Rating: B
Dir: Alan Pakula
Star: Robert Redford, Dustin Hoffman, Jason Robards, Hal Holbrook
Who would ever have thought that a petty burglary by a bunch of incompetents would lead to the fall of the President of the United States? Truth really is stranger than fiction, especially now, 30 years later when Clinton could get away with sexual infidelity, lying to Congress, and probably would still have been re-elected if he hadn’t already served two terms. Such was the impact of Watergate: we now expect politicians to be amoral scoundrels. This film harks back to a more innocent time, when people would sometimes talk to journalists – a group now perhaps even more reviled than politicians – and details the gradual peeling apart of the Watergate conspiracy by journalists Woodward and Bernstein (Redford and Hoffman).

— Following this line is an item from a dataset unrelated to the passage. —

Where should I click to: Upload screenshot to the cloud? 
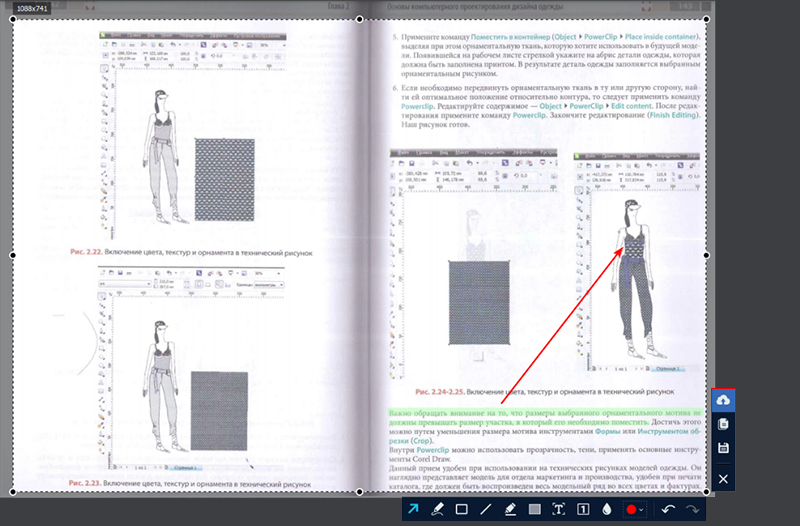tap(723, 400)
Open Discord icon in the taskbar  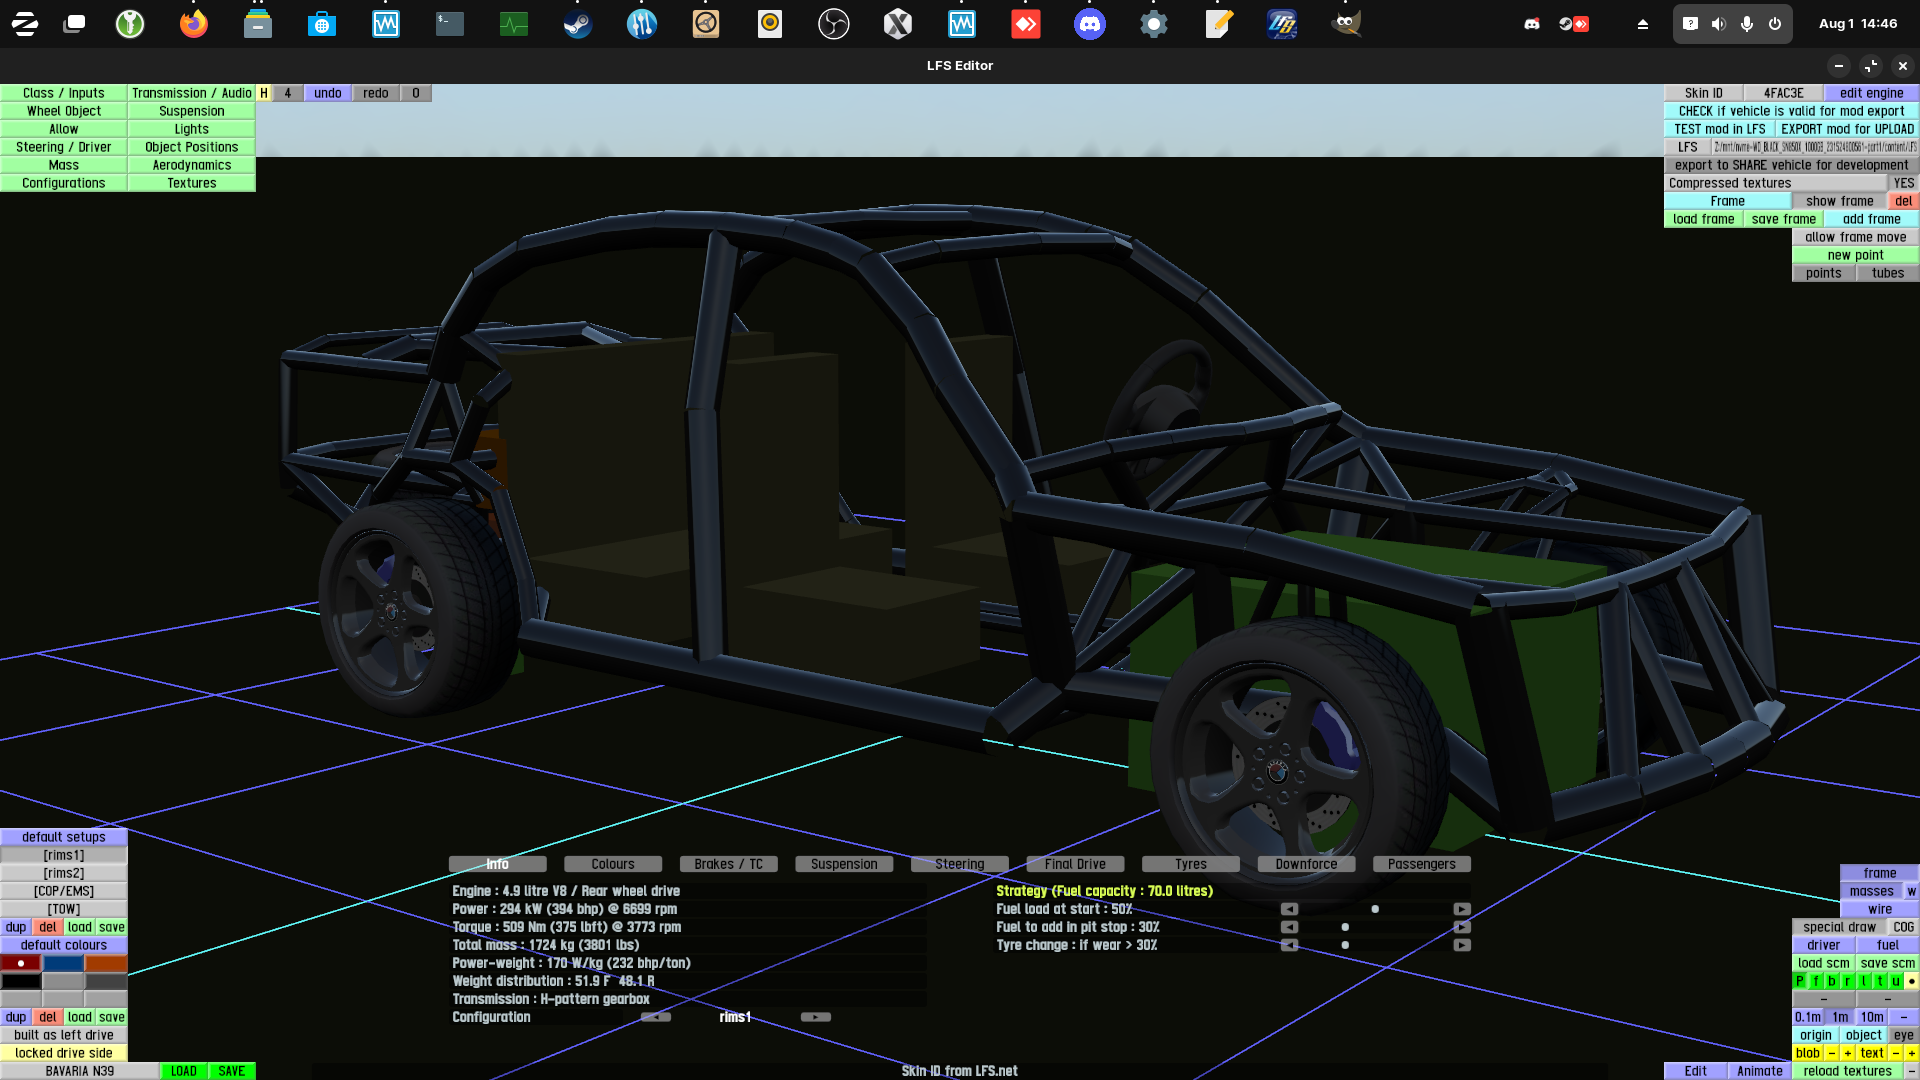click(1089, 24)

Highest credit in the film should go to William Goldman, who does a masterful job of condensing a convoluted maze of threads and information into a coherent, linear movie – albeit by sacrificing strict accuracy. What also comes over well is the sheer drudgery of journalism; phoning, knocking on doors, scanning piles of index cards. Indeed, occasionally the drudgery seeps through and makes for dull viewing, but the intensity of the leads largely saves the day. They slide from fear of each other, into fear of their editor, into fear for their lives, into…well, the ending is horribly rushed, almost as if the film ran out of money. The final events are compressed into a minute of teletype-clatter, almost before you realise what’s going on. Despite this sudden bump, and some fabulously bad 70’s fashion, this is still well above your average “true fiction”.